202405071349 Exercise 13.2.1

A right pyramid, $12\,\mathrm{cm}$ high, stands on a rectangular base $6\,\mathrm{cm}$ by $10\,\mathrm{cm}$ . Calculate (a) the length of an edge of the pyramid; (b) the angles the triangular faces made with the base; (c) the volume of the pyramid.

_{Extracted from A. Godman & J. F. Talbert. (1973). Additional Mathematics Pure and Applied in SI Units.}

Roughwork.

Commit my visualization to drawing.

A right pyramid is a pyramid where the base is circumscribed about the circle and the altitude of the pyramid meets at the circle’s center.

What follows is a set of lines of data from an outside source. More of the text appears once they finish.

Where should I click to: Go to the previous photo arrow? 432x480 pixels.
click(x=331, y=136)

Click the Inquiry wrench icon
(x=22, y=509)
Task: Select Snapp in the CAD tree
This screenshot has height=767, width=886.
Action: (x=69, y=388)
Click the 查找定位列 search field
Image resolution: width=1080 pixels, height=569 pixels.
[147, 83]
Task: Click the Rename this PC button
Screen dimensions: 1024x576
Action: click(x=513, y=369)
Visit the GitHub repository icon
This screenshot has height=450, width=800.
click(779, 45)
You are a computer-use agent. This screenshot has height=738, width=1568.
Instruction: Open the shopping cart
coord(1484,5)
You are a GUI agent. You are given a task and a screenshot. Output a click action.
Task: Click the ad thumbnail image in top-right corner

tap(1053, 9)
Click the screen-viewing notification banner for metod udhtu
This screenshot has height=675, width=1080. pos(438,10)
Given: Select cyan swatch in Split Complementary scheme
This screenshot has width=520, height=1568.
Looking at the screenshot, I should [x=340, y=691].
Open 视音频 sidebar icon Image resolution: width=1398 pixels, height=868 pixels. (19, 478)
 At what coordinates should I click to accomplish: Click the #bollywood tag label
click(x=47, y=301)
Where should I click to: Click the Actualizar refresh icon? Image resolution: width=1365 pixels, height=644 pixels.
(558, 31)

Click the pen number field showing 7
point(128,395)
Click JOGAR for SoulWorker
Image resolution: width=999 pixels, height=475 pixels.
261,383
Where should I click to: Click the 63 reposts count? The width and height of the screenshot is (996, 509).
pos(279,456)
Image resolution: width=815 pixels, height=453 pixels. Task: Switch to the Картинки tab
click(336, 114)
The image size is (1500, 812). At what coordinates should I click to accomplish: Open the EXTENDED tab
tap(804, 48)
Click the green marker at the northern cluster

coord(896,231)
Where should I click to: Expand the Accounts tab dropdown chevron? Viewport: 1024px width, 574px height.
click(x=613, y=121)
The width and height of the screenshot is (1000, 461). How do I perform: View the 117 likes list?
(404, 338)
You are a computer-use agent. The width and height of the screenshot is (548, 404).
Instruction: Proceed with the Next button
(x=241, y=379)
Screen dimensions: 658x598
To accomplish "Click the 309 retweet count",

_{Wikipedia on Pyramid (geometry)}

The pyramid above has a polygonal base, here the rectangle $QRST$ , and an apex $P$ , here the common vertex of triangles $\triangle PTQ$ , $\triangle PQR$ , $\triangle PRS$ , and $\triangle PST$ . The altitude is based on the origin $O$ . To suit our coordinates to this problem, we write

$\begin{aligned} P & =P(0,0,12) \\ Q & =Q(3,5,0) \\ R & =R(-3,5,0) \\ S & =S(-3,-5,0) \\ T & =T(3,-5,0) \\ \end{aligned}$

such that

$\begin{aligned} a & = c = 10 \\ b & = d = 6 \\ e & = f = g = h \\ & = \surd \big\{ (12)^2 + \big( \sqrt{(6)^2+(10)^2}/2\big)^2 \big\} \\ & = \sqrt{178} \\ & = 13.3417\quad\textrm{(4 d.p.)} \\ \end{aligned}$

For the edges of its base, write

$\begin{aligned} a=\overline{TQ} & :\begin{cases} x=3 \\ |y|\leqslant 5 \\ z=0 \\ \end{cases} \\ b=\overline{QR} & :\begin{cases} |x|\leqslant 3 \\ y=5 \\ z=0 \\ \end{cases} \\ c=\overline{RS} & :\begin{cases} x=-3 \\ |y|\leqslant 5 \\ z=0 \\ \end{cases} \\ d=\overline{ST}& :\begin{cases} |x|\leqslant 3 \\ y=-5 \\ z=0 \\ \end{cases} \\ \end{aligned}$

and for, the lateral, edge $e=\overline{PQ}$ :

$\begin{aligned} \frac{x-3}{0-3} & = \frac{y-5}{0-5} = \frac{z-0}{12-0} \\ \end{aligned}$

edge $f=\overline{PR}$ :

$\begin{aligned} \frac{x-(-3)}{0-(-3)} & = \frac{y-5}{0-5} = \frac{z-0}{12-0} \\ \end{aligned}$

edge $g=\overline{PS}$ :

$\begin{aligned} \frac{x-(-3)}{0-(-3)} & = \frac{y-(-5)}{0-(-5)} = \frac{z-0}{12-0} \\ \end{aligned}$

and edge $h=\overline{PT}$ :

$\begin{aligned} \frac{x-3}{0-3} & = \frac{y-(-5)}{0-(-5)} = \frac{z-0}{12-0} \\ \end{aligned}$

For lateral surface $A$ enclosed by edges $a$ , $h$ , and $e$ , write

$A(x,y,z):\begin{cases} (x,y,z)\in [0,3]\times [-5,5]\times [0,12] \\ \textrm{s.t. }\displaystyle{\frac{|y|}{5}\leqslant \frac{x}{3}=1-\frac{z}{12}} \\ \end{cases}$

for lateral surface $B$ by edges $b$ , $e$ , and $f$ , write:

$B(x,y,z):\begin{cases} (x,y,z)\in [-3,3]\times [0,5]\times [0,12] \\ \textrm{s.t. }\displaystyle{\frac{|x|}{3}\leqslant \frac{y}{5}=1-\frac{z}{12}} \\ \end{cases}$

for lateral surface $C$ by edges $c$ , $f$ , and $g$ , write:

$C(x,y,z):\begin{cases} (x,y,z)\in [-3,0]\times [-5,5]\times [0,12] \\ \textrm{s.t. }\displaystyle{\frac{|y|}{5}\leqslant -\frac{x}{3}=1-\frac{z}{12}} \\ \end{cases}$

for lateral surface $D$ by edges $d$ , $g$ , and $h$ , write:

$D(x,y,z):\begin{cases} (x,y,z)\in [-3,3]\times [-5,0]\times [0,12] \\ \textrm{s.t. }\displaystyle{\frac{|x|}{3}\leqslant -\frac{y}{5}=1-\frac{z}{12}} \\ \end{cases}$